Jonathan Wellington, Head of Clinical negligence at Watkins and Gunn, comments on the recently reported rise in the cost of compensation claims.
A freedom of information request has revealed that the NHS in England has incurred £4.3 billion in legal fees to settle compensation claims.In addition there is an estimated £83 billion set aside for outstanding compensation claims.
These are startling figures which have produced diverse comment from interested parties.
The Association of Personal Injury Lawyers feels that the figures are driven by failures in patient safety, and that rather than seek to blame lawyers and the patients making claims the NHS should focus on preventing mistakes occurring in the first place. Whereas the Medical Defence Union argue that fundamental reforms of the legal and compensation system are required and that these monies should be going into the healthcare system.

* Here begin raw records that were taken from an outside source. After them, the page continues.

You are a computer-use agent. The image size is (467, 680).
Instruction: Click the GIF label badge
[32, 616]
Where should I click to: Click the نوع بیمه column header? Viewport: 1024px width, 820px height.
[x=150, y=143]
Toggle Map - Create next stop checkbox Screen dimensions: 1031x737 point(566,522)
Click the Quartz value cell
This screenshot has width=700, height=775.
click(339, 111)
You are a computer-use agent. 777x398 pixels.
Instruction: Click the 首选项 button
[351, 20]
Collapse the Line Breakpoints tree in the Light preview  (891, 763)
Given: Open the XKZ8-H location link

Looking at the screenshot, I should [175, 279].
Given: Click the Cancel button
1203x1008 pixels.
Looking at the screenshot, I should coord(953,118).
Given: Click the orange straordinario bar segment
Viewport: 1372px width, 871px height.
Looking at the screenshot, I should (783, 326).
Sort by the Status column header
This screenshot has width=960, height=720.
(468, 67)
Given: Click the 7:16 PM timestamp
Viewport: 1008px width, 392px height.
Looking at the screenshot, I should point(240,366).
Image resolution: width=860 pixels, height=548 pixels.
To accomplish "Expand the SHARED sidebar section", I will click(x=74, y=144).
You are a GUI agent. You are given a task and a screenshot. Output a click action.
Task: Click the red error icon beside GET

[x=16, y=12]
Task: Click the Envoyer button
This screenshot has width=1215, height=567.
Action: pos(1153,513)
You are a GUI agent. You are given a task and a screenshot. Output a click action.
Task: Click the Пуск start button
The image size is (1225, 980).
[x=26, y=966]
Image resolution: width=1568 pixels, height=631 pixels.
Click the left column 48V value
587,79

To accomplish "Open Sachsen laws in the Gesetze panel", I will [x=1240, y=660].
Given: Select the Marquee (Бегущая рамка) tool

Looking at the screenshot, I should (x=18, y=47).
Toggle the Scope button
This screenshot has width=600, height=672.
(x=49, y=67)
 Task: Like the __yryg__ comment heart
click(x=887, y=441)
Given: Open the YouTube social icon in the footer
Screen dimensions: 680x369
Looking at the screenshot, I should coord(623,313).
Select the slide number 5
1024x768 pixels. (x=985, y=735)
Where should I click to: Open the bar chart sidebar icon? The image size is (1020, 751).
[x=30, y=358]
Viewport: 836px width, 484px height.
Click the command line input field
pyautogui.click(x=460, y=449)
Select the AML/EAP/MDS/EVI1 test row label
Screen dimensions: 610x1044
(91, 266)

This subject and the costs are an emotive issue. I am sure we would all like to see the money reinvested in the NHS, but the reality is that compensation claims are vital to a large number of patients to provide the appropriate future care for victims of medical accidents. The more people injured by the NHS the more claims there will be, and the severe the injuries inflicted, the higher the compensation.
The largest amounts go to young children, grossly disabled as a result of mistakes and poor care at birth. Who would begrudge significant compensation running into the millions to provide lifelong care for families left in the position of having to care for their whole lives for a child left in that position?
In my experience, few victims who have medical accidents set out to sue the NHS for compensation. Most want answers as to why things have gone wrong and a claim for compensation tend to be the only way in which those answers can be obtained.
I firmly believe that the bill would reduce and compensation claims lessen if only the NHS were more open in their approach with victims and their representatives. In many cases, answers and apologies would go a long way to resolving matters, allied to “black box thinking” to prevent future repeats.
In most other personal injuries claims, Defendants are keen, to admit liability where appropriate and make early offers to attempt settlement. In clinical negligence cases it seems there is willingness on the part of Defendants to say as little as possible and to settle later in the process which only serves to rack up costs for all.
This article is for general information purposes only and does not constitute legal or professional advice.